With the US, the Philippines’ largest trading partner, Filipino workers will benefit more from American investments in the IT-BPM sector, food manufacture, and design-driven products, while the country could expect increased exports of coconut oil, digital monolithic integrated circuits, storage units, staticconverters, ignition wiring sets and other wiring devices used in vehicles, aircraft, or ships.It is worth mentioning that the US continues to support the Philippines’new flagship reform program, the Labor Law Compliance System, and anti-Child Labor program through the DOLE.

 

Baldoz also sees enhanced bilateral trade relations with Canada, citing the latter’s support to the Philippines’ youth employability program, JobStart Philippines, to increase placement rate of “at risk” youth to 80 percent from the current 60-65 percent and to shorten their school-to-work transition.

 

“We have also forged agreements on bilateral labor cooperation with four Canadian provinces to ensure safe, legal and ethical recruitment of workers; and MOU on technical cooperation on safety and health, and these augurs well for our workers going to Canada to work,” she said.

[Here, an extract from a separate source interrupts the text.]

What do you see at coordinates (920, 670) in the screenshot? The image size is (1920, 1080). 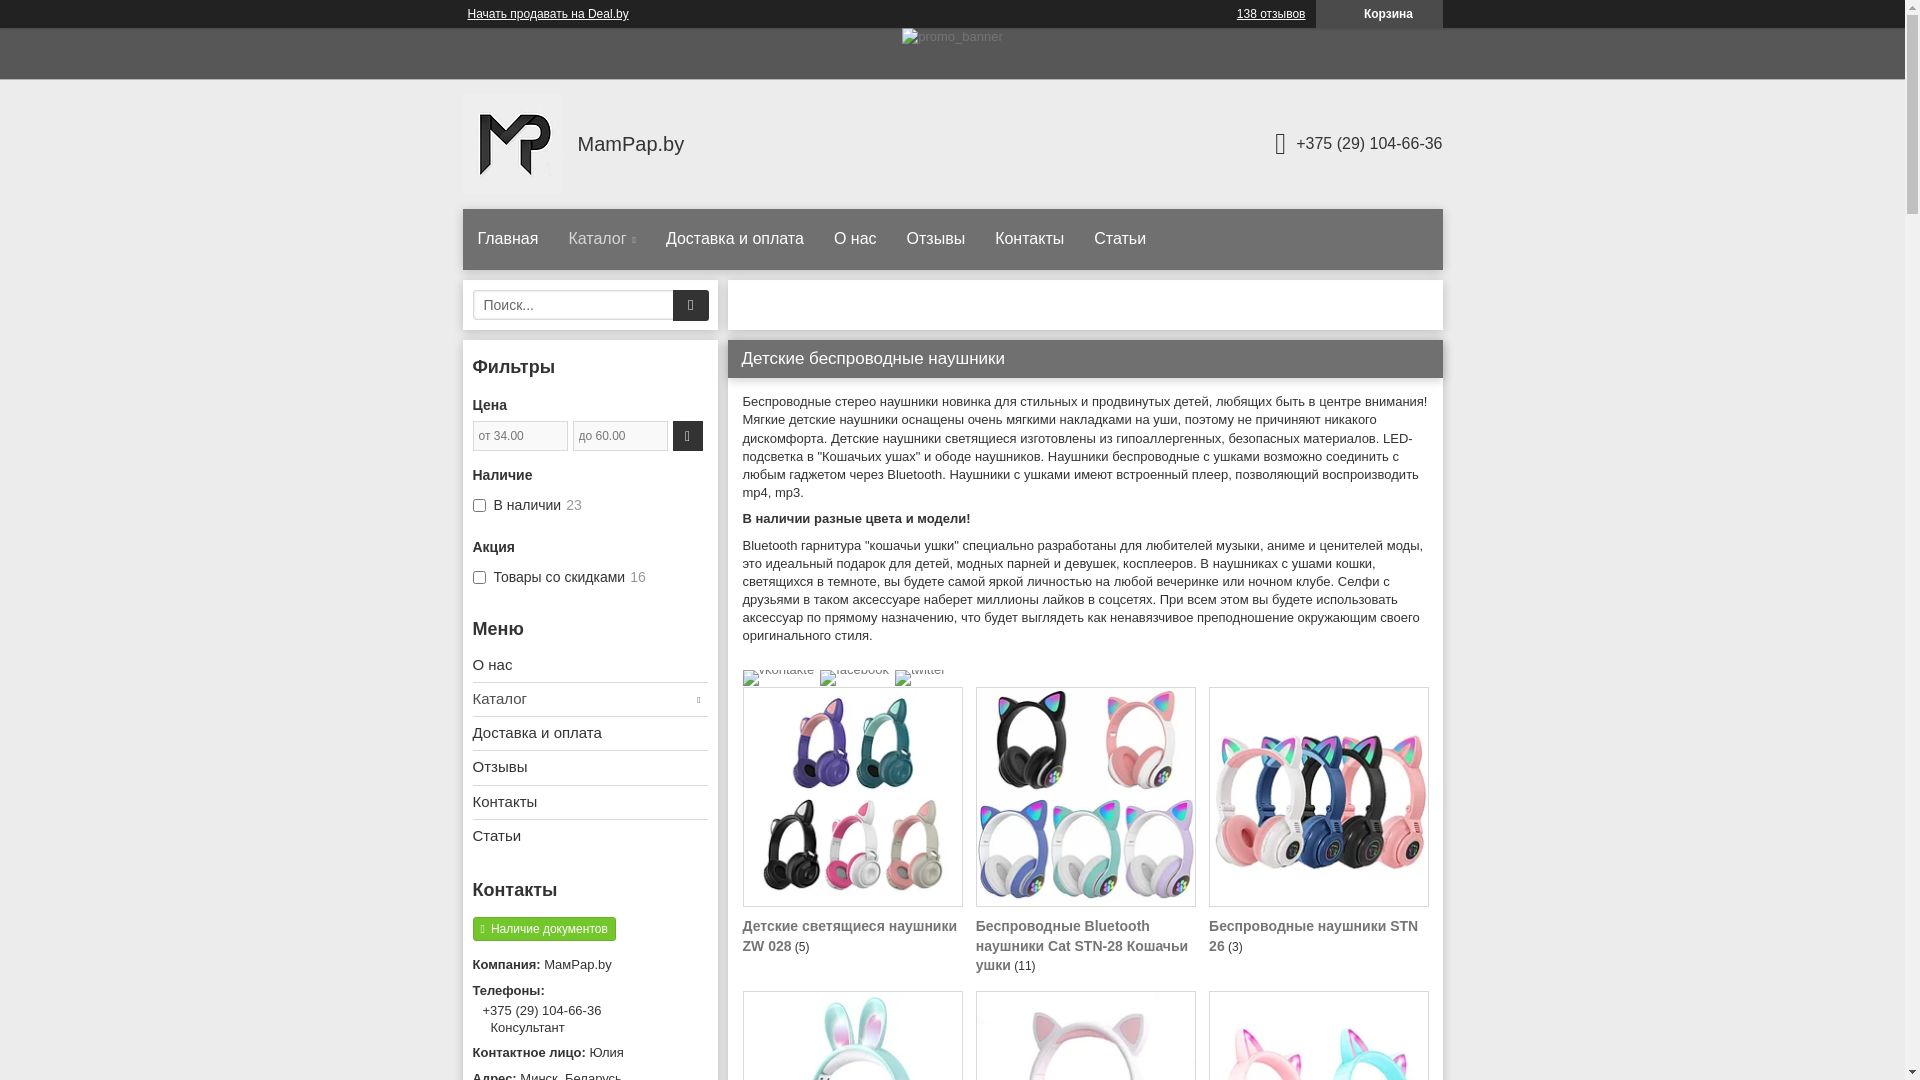 I see `twitter` at bounding box center [920, 670].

Korean investments in the country in shipbuilding, automotive manufacturing, electronics manufacturing, agribusiness, renewable energy, banking and finance, tourism, infrastructure, and other labor intensive industries, such as shoes, jewelry and garments could open up a lot of job opportunities and trade, Baldoz also said.

 

These could pave for more Philippine exports to Korea, such as crude petroleum oils and oils obtained from bituminous minerals, digital monolithic integrated circuits, copper ores and concentrates, bananas, and tobacco.

 

Baldoz said potential Australian investments in processed food and agribusiness, IT-BPM, engineering services, infrastructure and other private-public partnership projects, auto parts exports, and manufacturing could perk up more job opportunities for Filipinos.

 

“We see the Philippines exhibiting healthy exports of paper and paperboard products, semi-manufactured forms of gold, lead acid for starting piston engines, heat exchange units, and static converters to Australia. She noted that the two countries have inked a Memorandum of Understanding covering exchange of information on Technical Vocational Education and Training systems, joint implementation of collaborative projects, and facilitation of links between governments, industry organizations, and TVET bodies.

 

Filipino skilled workers and professionals would also benefit from investments of Papua New Guinea in infrastructure, IT-BPM, shipbuilding, energy, and agribusiness in the Philippines, as well as in cannery, consulting, engineering, building and construction, services sector, retail, ports development, air services, agriculture and agro- industries. On the other hand, Philippine exports to PNG of tuna, skipjack, and bonito; other non-inflatable rowing boats, canoes, and vessels, sports; stoppers, caps and lids, capsules for bottles, and sealants and other accessories, fishing nets, and other confectionery products are expected to also increase.

 

Finally, with New Zealand, Baldoz said the landmark labor cooperation agreement, “Arrangement on the Principles and Controls on the Recruitment and Protection of Filipino Workers in New Zealand” on the implementation of a zero placement fee and protection of skilled and professional Filipino migrant workers, among other measures on ethical and fair recruitment could pave the way for more employment opportunities for Filipinos in that country.

 

In the domestic market, New Zealand’s potential investments in processed food and agribusiness, IT-BPM services, engineering services, infrastructure and other public-private partnership projects, auto parts exports/ and manufacturing, could create more local employment opportunities.Philippine exports to New Zealand, such as banana, salmon, sacks and bags, other instruments and apparatus for telecommunications, and lead acid for starting piston engines could also post gains.

 

“These potential investment and employment opportunities are tangible outcomes of the Philippines’ hosting and active participation in the APEC. We at the DOLE supports the inclusive growth strategy of the APEC region by expanding access to opportunities and enabling people to realize their full potential, which will result to more productive employment opportunities, dynamic economic growth, and greater well-being,” said Baldoz.